The thing that MH said, without explicitly saying it, was that having the / at the end of the source ‘file’ tells rsync to sync the directory’s CONTENTS, not the directory.
That is to say that this:
rsync –av ~ someone@somewhere:/home/someone
And this:
rsync –av ~/ someone@somewhere:/home/someone
Are seriously different. The former will place ‘~’ inside /home/someone (if current user is ‘me’, then there will be a directory called ‘me’ in /home/someone which is a copy of ‘~’), whereas the latter will result in the CONTENTS of ‘~’ on the local machine being copied to /home/someone on the remote machine. At least, if I remember the rsync man page right J.
One further note.

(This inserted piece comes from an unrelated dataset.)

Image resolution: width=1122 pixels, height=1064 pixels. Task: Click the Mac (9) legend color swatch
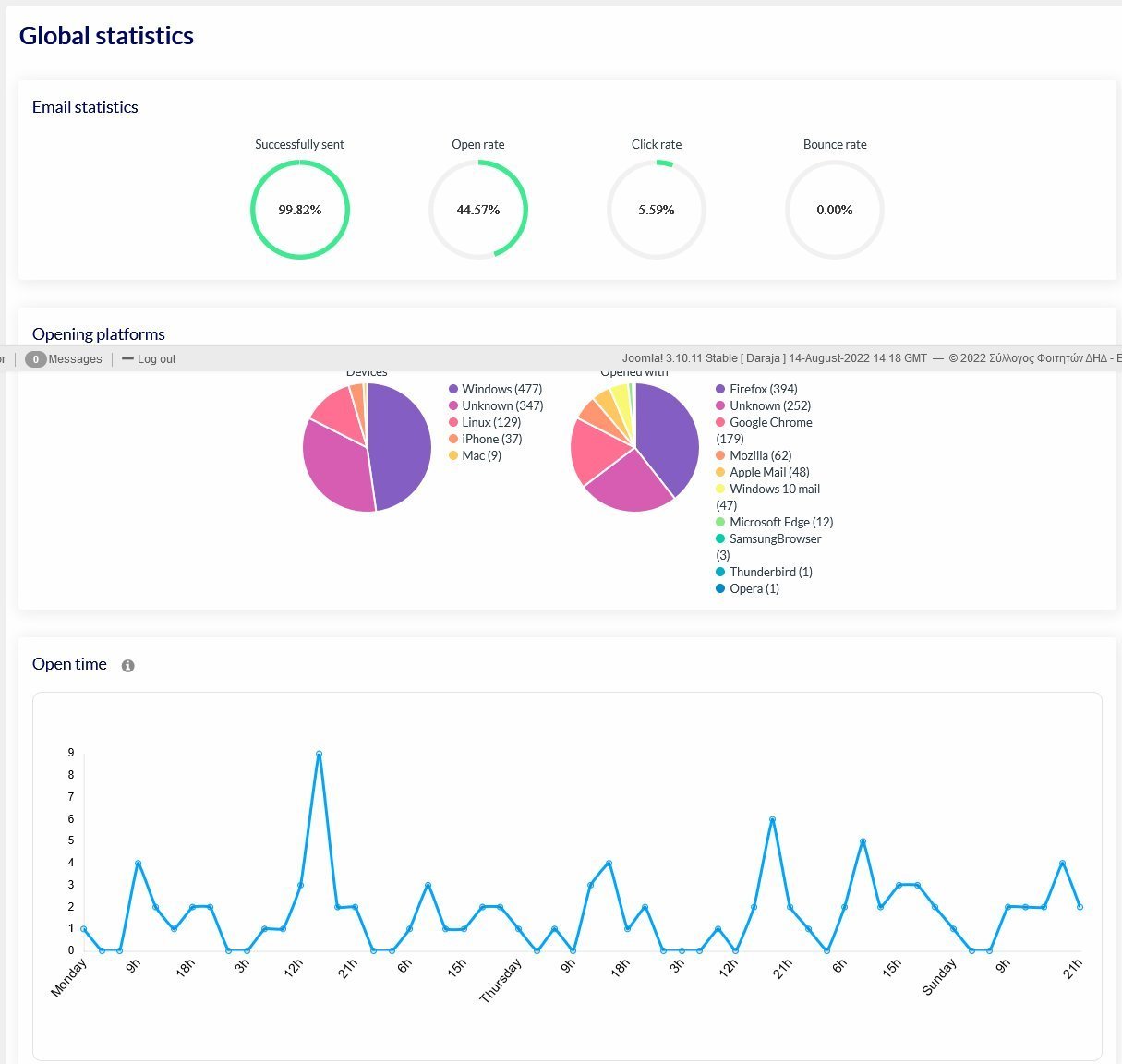(x=453, y=456)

This:
rsync –av ~ someone@somewhere:/home/someone
and this:
rsync –av ~ someone@somewhere:
Should result in the identical results, assuming that ‘someone’s home directory on ‘somewhere’ is /home/someone.
Rusty
From: plug-discuss-bounces@lists.plug.phoenix.az.us [mailto:plug-discuss-bounces@lists.plug.phoenix.az.us] On Behalf Of Michael Havens
Sent: Saturday, May 05, 2012 7:17 AM
To: Main PLUG discussion list
Subject: Re: merge documents with scp
your great ET.I figured out that to do it rsync <file x> <file y>. I just had to realize that '<user>@<address>:' is just part of the file name
On Sat, May 5, 2012 at 7:06 AM, Michael Havens wrote:
ahhhhh heck. that was simple.
rsync -av ~/ <user2>@address2>/home/xyz
But still.... it takes a long time to finish. Oh I get it..... I forgot to empty my trash!